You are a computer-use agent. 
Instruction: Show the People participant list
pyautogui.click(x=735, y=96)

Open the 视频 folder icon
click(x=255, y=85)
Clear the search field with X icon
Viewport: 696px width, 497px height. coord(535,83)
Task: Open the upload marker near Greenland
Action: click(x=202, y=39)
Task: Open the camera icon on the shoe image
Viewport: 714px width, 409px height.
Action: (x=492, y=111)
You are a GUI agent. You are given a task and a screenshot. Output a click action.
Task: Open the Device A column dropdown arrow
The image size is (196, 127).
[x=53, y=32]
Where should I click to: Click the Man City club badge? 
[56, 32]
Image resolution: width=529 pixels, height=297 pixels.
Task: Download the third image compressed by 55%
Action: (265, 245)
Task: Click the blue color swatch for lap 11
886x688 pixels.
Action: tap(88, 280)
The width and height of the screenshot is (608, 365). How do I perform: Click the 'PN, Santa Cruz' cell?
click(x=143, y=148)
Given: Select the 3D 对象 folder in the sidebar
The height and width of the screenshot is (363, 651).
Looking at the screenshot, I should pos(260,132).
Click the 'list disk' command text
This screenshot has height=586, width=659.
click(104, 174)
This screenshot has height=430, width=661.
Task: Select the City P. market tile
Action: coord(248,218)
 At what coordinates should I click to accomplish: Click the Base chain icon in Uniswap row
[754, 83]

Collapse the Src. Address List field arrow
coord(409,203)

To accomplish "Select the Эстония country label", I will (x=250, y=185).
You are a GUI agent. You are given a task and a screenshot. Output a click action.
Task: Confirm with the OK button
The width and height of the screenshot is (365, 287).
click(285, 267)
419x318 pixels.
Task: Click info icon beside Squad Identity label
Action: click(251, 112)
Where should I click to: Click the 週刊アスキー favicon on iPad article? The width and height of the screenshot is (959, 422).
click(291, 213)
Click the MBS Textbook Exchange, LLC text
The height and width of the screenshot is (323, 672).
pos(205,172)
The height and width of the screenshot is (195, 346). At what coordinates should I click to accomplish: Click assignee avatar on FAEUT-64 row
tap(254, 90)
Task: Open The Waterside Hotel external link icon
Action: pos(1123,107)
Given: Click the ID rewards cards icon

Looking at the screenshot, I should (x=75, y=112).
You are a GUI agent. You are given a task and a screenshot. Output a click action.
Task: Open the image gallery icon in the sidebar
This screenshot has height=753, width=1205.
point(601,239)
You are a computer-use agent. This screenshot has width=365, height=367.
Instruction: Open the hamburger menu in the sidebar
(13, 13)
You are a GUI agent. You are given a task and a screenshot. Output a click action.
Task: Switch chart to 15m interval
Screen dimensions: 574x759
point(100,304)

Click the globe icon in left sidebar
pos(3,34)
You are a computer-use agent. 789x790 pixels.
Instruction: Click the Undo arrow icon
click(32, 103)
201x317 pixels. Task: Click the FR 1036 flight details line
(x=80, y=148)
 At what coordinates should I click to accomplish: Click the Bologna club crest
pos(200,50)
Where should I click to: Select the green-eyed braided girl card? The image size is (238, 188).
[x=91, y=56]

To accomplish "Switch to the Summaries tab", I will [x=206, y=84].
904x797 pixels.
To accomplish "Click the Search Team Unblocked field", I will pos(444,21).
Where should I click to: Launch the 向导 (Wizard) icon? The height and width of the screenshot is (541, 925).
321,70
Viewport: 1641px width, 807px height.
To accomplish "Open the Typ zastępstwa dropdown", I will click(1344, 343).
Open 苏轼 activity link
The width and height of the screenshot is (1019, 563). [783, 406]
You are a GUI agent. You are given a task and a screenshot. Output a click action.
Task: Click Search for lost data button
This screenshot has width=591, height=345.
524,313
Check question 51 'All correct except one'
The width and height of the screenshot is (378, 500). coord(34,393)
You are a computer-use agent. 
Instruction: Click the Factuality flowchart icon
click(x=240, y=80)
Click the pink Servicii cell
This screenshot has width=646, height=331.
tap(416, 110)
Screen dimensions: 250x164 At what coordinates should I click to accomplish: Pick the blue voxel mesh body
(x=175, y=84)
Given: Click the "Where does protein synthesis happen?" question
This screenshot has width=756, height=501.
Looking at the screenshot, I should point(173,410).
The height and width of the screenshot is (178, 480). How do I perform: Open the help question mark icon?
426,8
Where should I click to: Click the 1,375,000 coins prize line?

INSTRUCTIONS FOR THE TASK: Verbatim output is expected for the lines from the start of the data to the line in which "Click the MBS Textbook Exchange, LLC text" appears, both included.

ANSWER BELOW:
You are a computer-use agent. 
Instruction: Show the People participant list
pyautogui.click(x=735, y=96)

Open the 视频 folder icon
click(x=255, y=85)
Clear the search field with X icon
Viewport: 696px width, 497px height. coord(535,83)
Task: Open the upload marker near Greenland
Action: click(x=202, y=39)
Task: Open the camera icon on the shoe image
Viewport: 714px width, 409px height.
Action: (x=492, y=111)
You are a GUI agent. You are given a task and a screenshot. Output a click action.
Task: Open the Device A column dropdown arrow
The image size is (196, 127).
[x=53, y=32]
Where should I click to: Click the Man City club badge? 
[56, 32]
Image resolution: width=529 pixels, height=297 pixels.
Task: Download the third image compressed by 55%
Action: (265, 245)
Task: Click the blue color swatch for lap 11
886x688 pixels.
Action: tap(88, 280)
The width and height of the screenshot is (608, 365). How do I perform: Click the 'PN, Santa Cruz' cell?
click(x=143, y=148)
Given: Select the 3D 对象 folder in the sidebar
The height and width of the screenshot is (363, 651).
Looking at the screenshot, I should pos(260,132).
Click the 'list disk' command text
This screenshot has height=586, width=659.
click(104, 174)
This screenshot has height=430, width=661.
Task: Select the City P. market tile
Action: coord(248,218)
 At what coordinates should I click to accomplish: Click the Base chain icon in Uniswap row
[754, 83]

Collapse the Src. Address List field arrow
coord(409,203)

To accomplish "Select the Эстония country label", I will (x=250, y=185).
You are a GUI agent. You are given a task and a screenshot. Output a click action.
Task: Confirm with the OK button
The width and height of the screenshot is (365, 287).
click(285, 267)
419x318 pixels.
Task: Click info icon beside Squad Identity label
Action: click(251, 112)
Where should I click to: Click the 週刊アスキー favicon on iPad article? The width and height of the screenshot is (959, 422).
click(291, 213)
Click the MBS Textbook Exchange, LLC text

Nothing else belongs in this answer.